11 July 2013
New soil management guidelines to help NSW sugarcane growers manage costs and farm more sustainably
BSES Limited (BSES) and the NSW Sugar Mill Co-operative Limited (NSW Sugar) have launched a booklet entitled Soil-Specific Nutrient Management Guidelines for Sugarcane Production in New South Wales.
The booklet combines the SIX EASY STEPS program – a nutrient management package that seeks to improve on-farm productivity, profitability and sustainability – with unique aspects of growing cane in NSW to produce nutrient management guidelines specific to the soils of the three cane-growing districts.
John Panitz, Principal Technician Nutrient Management, BSES said that the guide – funded through the Australian Government’s Caring for Our Country program – can help local growers improve their knowledge of the different soil types on their farms and make better-informed farming practice decisions.

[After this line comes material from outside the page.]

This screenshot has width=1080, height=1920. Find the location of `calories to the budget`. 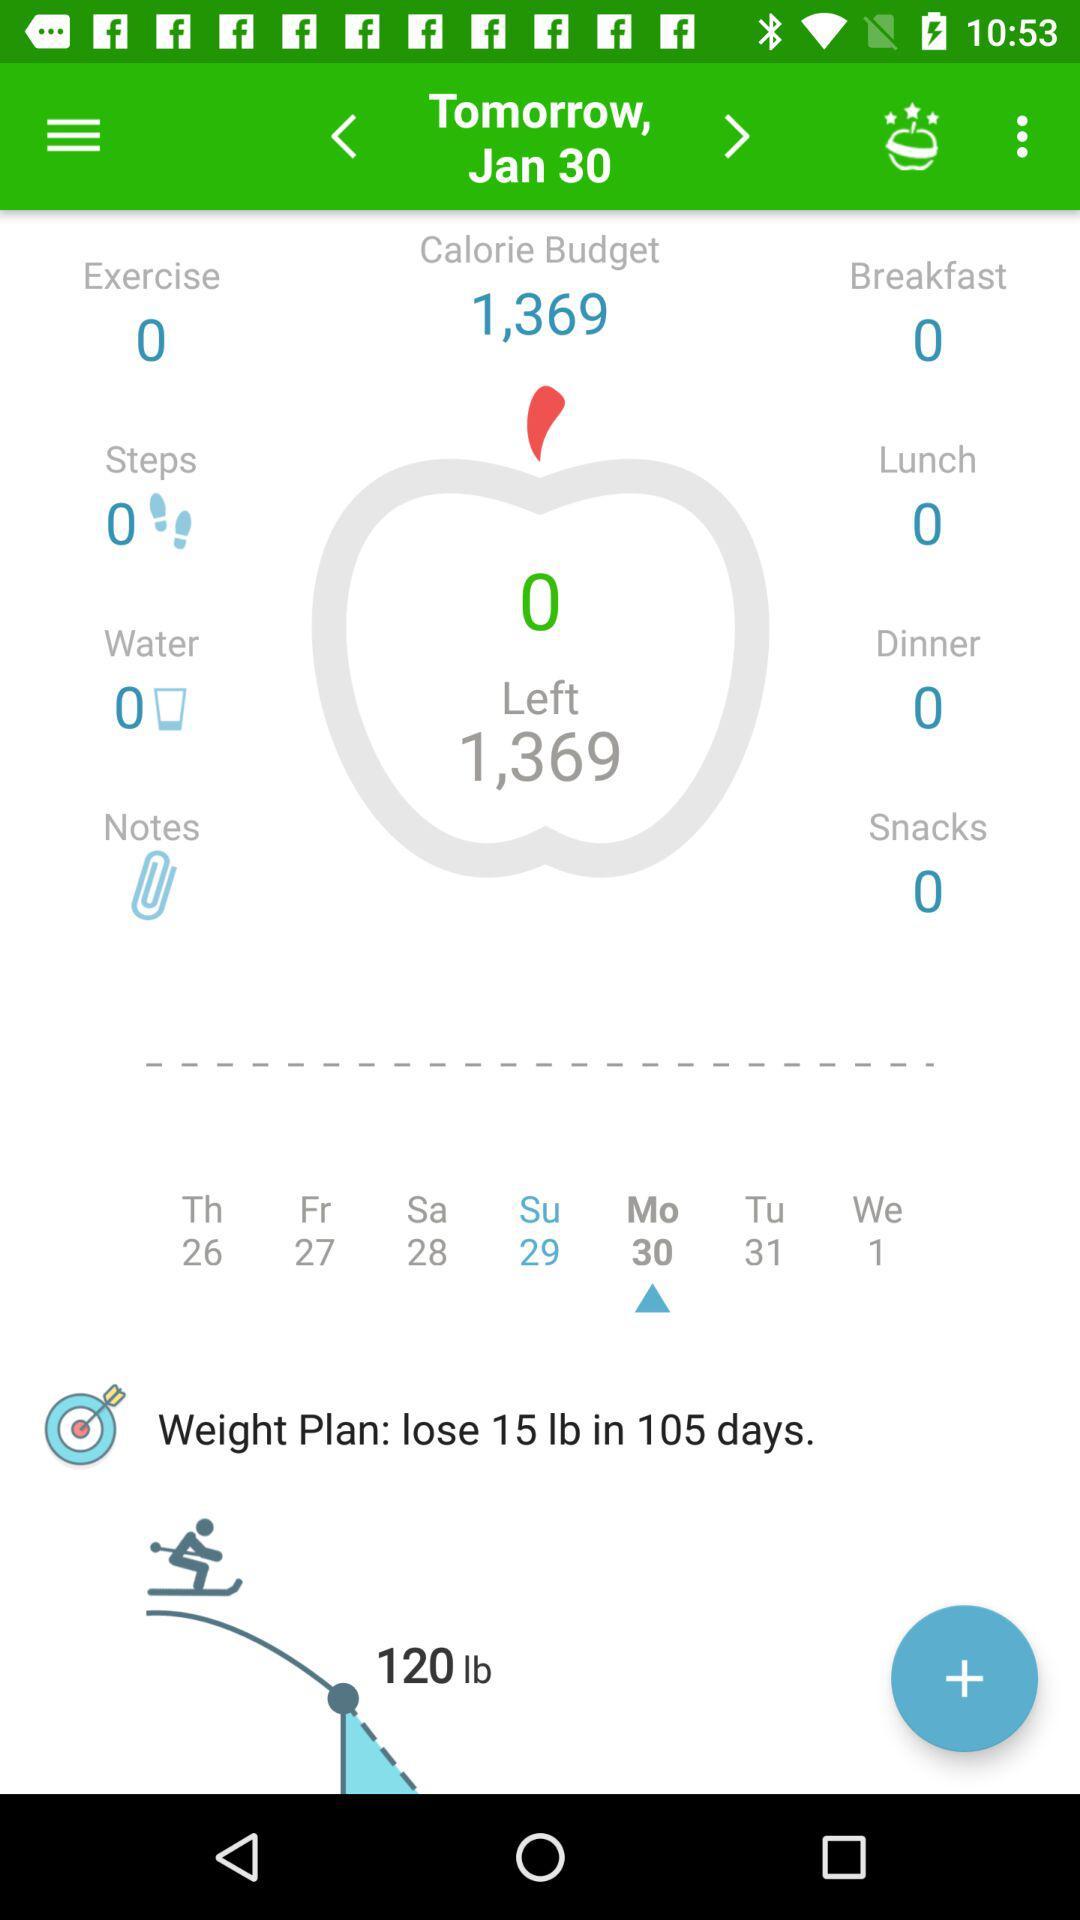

“On-farm nutrient management should be based on a sound understanding of soils.
“Soil type influences decisions on which variety to plant and how much fertiliser to apply. It also has an impact on the choice of tillage practices, planting techniques, drainage and harvest schedule,” said Mr Panitz.
“A good understanding of the different soil types, including their appearance and occurrence in a landscape can help growers farm more precisely.”
Mr Rick Beattie, Manager Agriculture Services, NSW Sugar said that the guidelines also provide a more exact way of managing fertiliser inputs than the traditional one-size-fits-all approach.
“There is a real need to reduce production costs due to the escalating costs of fertiliser. Continued environmental challenges have also made responsible soil and nutrient management more important to growers,” said Mr Beattie.
“The guidelines not only seek to maintain or improve crop yields and soil fertility, but they also provide real opportunities for cost reductions. Importantly they can minimise possible off-site nutrient movement.